Collaborative Metric Learning
Hsieh, Cheng-Kang
and
Yang, Longqi
and
Cui, Yin
and
Lin, Tsung-Yi
and
Belongie, Serge J.
and
Estrin, Deborah
ACM WWW - 2017 via Local Bibsonomy
Keywords:
dblp
## Idea
Use implicit feedback and item features to project users and items into the same latent space to use with kNN later. Learned metric encodes user-item, user-user and item-item relationships.
## Loss
Users and items are represented by vectors $u_i \in \mathcal{R}^r, v_i \in \mathcal{R}^r$.
We define euclidean distance as $d(i,j)= \parallel u_i-v_j\ \parallel$
Loss function consists of 3 parts:
$$\mathcal{L}=\mathcal{L}_m + \lambda_f\mathcal{L}_f + \lambda_c\mathcal{L}_c$$
### Weighted Triplet Loss
Sample user $i$, positive item $j$ and negative item $k$.
$$\mathcal{L}_m=\sum_{i,j,k}w_{ij}[d(i,j)^2-d(i,k)^2+m]_{+}$$
where $[z]_{+}=max(0,z)$ and $m>0$ is the margin size.
$w_{i,j}$ is calculated in WARP fashion, but sampling $U$ negative items for each positive pair $(i,j)$ instead of sampling until imposter is met.
$$w_{i,j}=log(\lfloor |Items| \frac{M}{U}\rfloor + 1)$$
where $M$ is the number of imposters in $U$ sampled negative items.
### Loss for features
Let $x_j \in \mathcal{R}^m$ denote raw feature vector of item $j$. We want it to be close to corresponding item vector $v_j$.
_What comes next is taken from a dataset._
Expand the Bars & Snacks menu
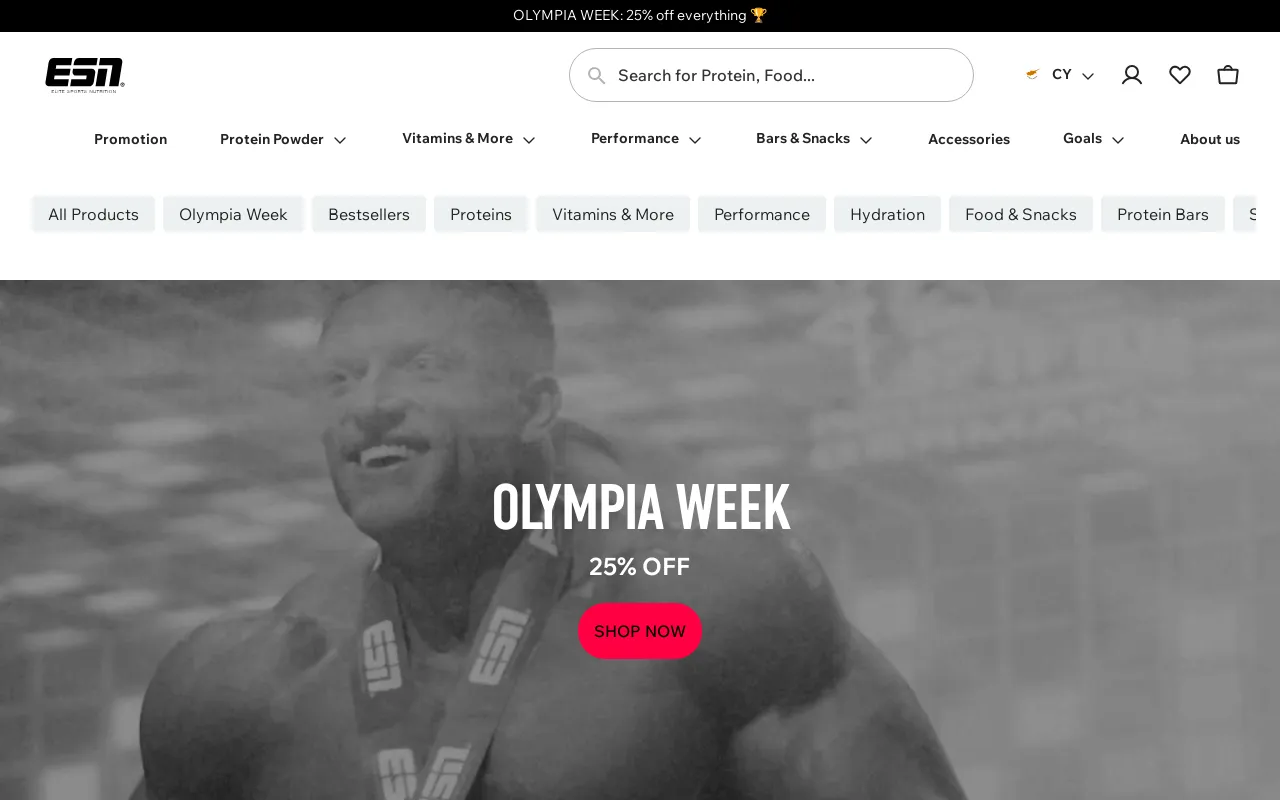Viewport: 1280px width, 800px height. click(814, 139)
$$\mathcal{L}_f=\sum_j \parallel f(x_j) - v_j\ \parallel ^2$$
where $f$ is some transformation (MLP with dropout) to process item features.
### Regularization
kNN is ineffective ineffective in high-dimensional sparse space, so we bound user and item vectors to a unit sphere.
$$\parallel \ u_* \parallel ^2 \leq 1$$
$$\parallel \ v_* \parallel ^2 \leq 1$$
$L_2$ norm is not used because it pulls every object toward the origin which does not have any specific meaning in our case. Covariance regularization is used instead to de-correlate dimensions of the learned metric.
The covariances between all pairs of dimensions $i$ and $j$ form a matrix $C$.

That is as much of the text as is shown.